総合テーマ 立場を弁える幸い
◆前回からのあらすじ…
律法学者やパリサイ人たちとの問答を重ねつつ、天の国に招かれている幸いについて語り続けられる主イエス。その一方で、十字架を見据えながら受難予告を開始される主イエス。
黙想のポイント
*これまで2度受難予告をされた主イエスでした。十字架を担う覚悟を強めていた主イエスが赦しについて語る時、そこにはどのような思いが込められていたのか黙想しましょう。
◆「仲間を赦さない家来」のたとえ
18:21 そのとき、ペトロがイエスのところに来て言った。「主よ、兄弟がわたしに対して罪を犯したなら、何回赦すべきでしょうか。七回までですか。」
>>>ペトロは完全数である7と言う数字を用いて主イエスに「赦すこと」について自信たっぷりに質問したのではないかと想像します。しかし、彼の期待を裏切る返事がこの後主イエスから返ってくることになります。
18:22 イエスは言われた。「あなたに言っておく。七回どころか七の七十倍までも赦しなさい。
>>>主イエスは7の70倍まで赦すようにと答えました。これは無限の一歩手前まで赦すことを意味するものでした。それだけの覚悟と必要性を実感しながら主イエスは十字架への道を歩んでおられたことを考えさせられます。
18:23 そこで、天の国は次のようにたとえられる。ある王が、家来たちに貸した金の決済をしようとした。
18:24 決済し始めたところ、一万タラントン借金している家来が、王の前に連れて来られた。
18:25 しかし、返済できなかったので、主君はこの家来に、自分も妻も子も、また持ち物も全部売って返済するように命じた。
18:26 家来はひれ伏し、『どうか待ってください。きっと全部お返しします』としきりに願った。
18:27 その家来の主君は憐れに思って、彼を赦し、その借金を帳消しにしてやった。
18:28 ところが、この家来は外に出て、自分に百デナリオンの借金をしている仲間に出会うと、捕まえて首を絞め、『借金を返せ』と言った。
18:29 仲間はひれ伏して、『どうか待ってくれ。返すから』としきりに頼んだ。
18:30 しかし、承知せず、その仲間を引っぱって行き、借金を返すまでと牢に入れた。
>>>1デナリオンは1日分の日当を意味します。従って、家来は仲間に100日分の日当を貸していたことになります。安息日や祝祭日を指し引いて仕事をする日を計算すると、年間約300日が労働日となります。すると一年の約1/3に匹敵する多額のお金をこの家来は仲間に貸していたことになります。しかし、家来が王様に借りていた1万タラントンの借金と比べた場合にはどうでしょうか。1タラントンとは1デナリオンの6000倍の貨幣価値を意味します。1デナリオンだけでも約20年分の日当に匹敵する借金です。そのさらに1万倍が1万タラントンです。どのようなことをすればこれほどの借金が出来てしまうのかわかりませんが、それは自分の力だけでは到底返しきれない金額だったと言うことを意味します。このことを考慮に入れると、王様の犠牲と決断が並大抵のものではなかったことが分かります。

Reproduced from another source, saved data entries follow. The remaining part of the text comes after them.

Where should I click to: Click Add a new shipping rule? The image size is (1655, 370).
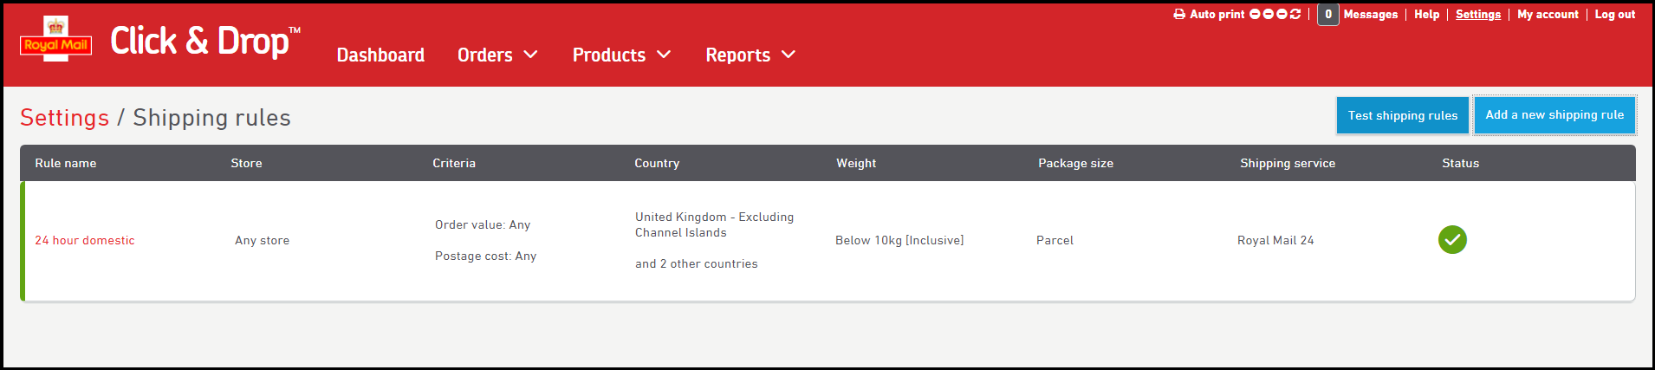click(1554, 115)
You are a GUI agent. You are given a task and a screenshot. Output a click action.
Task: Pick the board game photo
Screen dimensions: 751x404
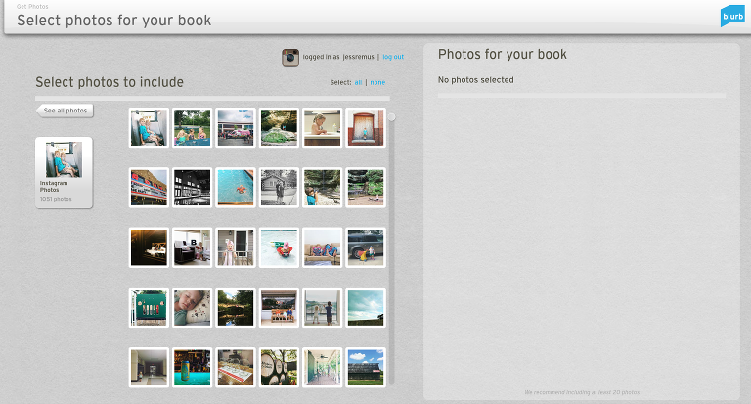coord(236,367)
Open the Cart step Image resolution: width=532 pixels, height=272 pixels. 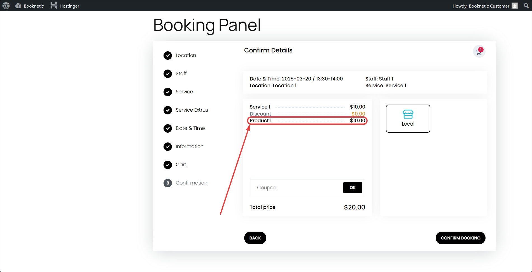181,165
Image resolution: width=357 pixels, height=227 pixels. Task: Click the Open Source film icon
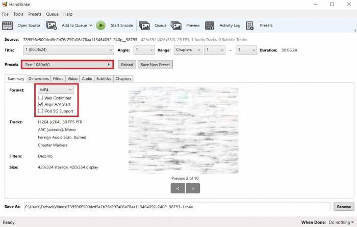point(9,25)
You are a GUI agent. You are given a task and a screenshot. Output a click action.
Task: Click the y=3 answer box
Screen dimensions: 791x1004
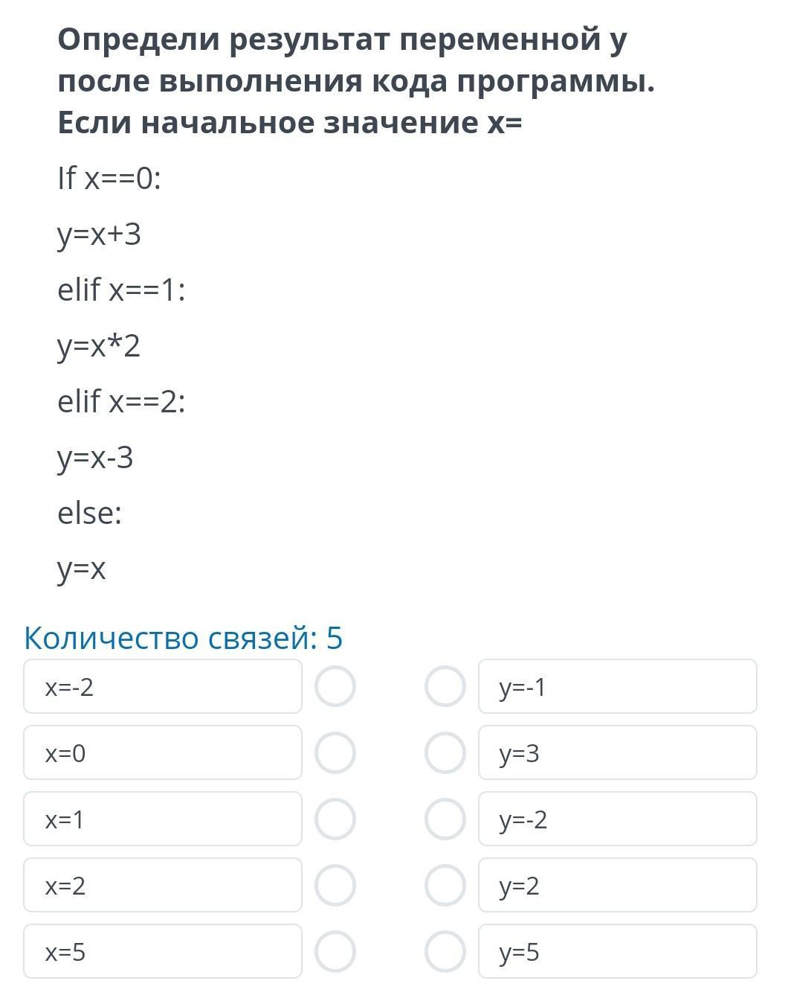point(617,752)
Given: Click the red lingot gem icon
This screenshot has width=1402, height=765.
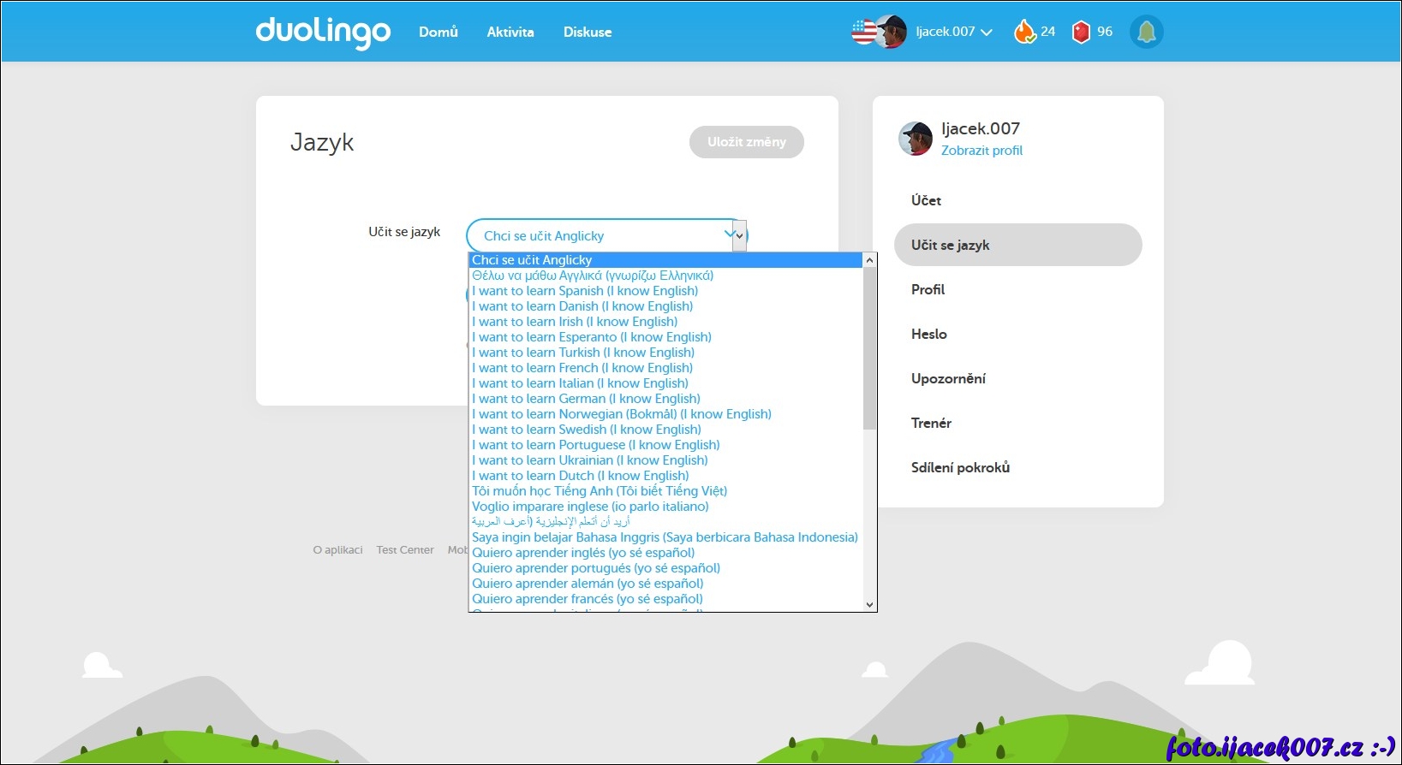Looking at the screenshot, I should coord(1081,32).
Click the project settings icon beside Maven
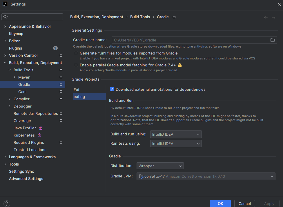This screenshot has height=207, width=283. click(61, 77)
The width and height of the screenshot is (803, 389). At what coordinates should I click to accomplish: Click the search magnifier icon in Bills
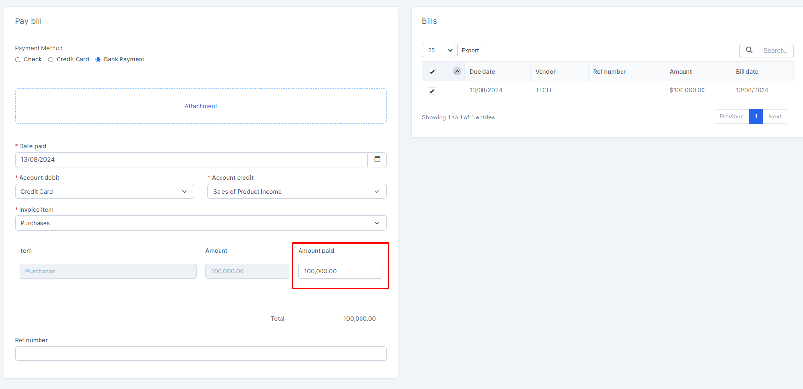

18:31 仲間たちは、事の次第を見て非常に心を痛め、主君の前に出て事件を残らず告げた。
18:32 そこで、主君はその家来を呼びつけて言った。『不届きな家来だ。お前が頼んだから、借金を全部帳消しにしてやったのだ。
18:33 わたしがお前を憐れんでやったように、お前も自分の仲間を憐れんでやるべきではなかったか。』
18:34 そして、主君は怒って、借金をすっかり返済するまでと、家来を牢役人に引き渡した。
>>>結局家来は主君の憐みを理解せず、その家来に相応しい憐みを隣人に示すことができなかったため、永遠に牢屋から出る可能性を奪われてしまったのです。
18:35 あなたがたの一人一人が、心から兄弟を赦さないなら、わたしの天の父もあなたがたに同じようになさるであろう。」
>>>このたとえこそ、7の70倍するまで赦しなさいと主イエスが言われる根拠です。
分かち合いのポイント
・私たちは神から赦されていることの意味、その大きさを正しく理解しているでしょうか。もし、たとえに登場する家来のように、その恵みを正しく理解し、実践しないならば、私たちの未来はどうなるのでしょうか。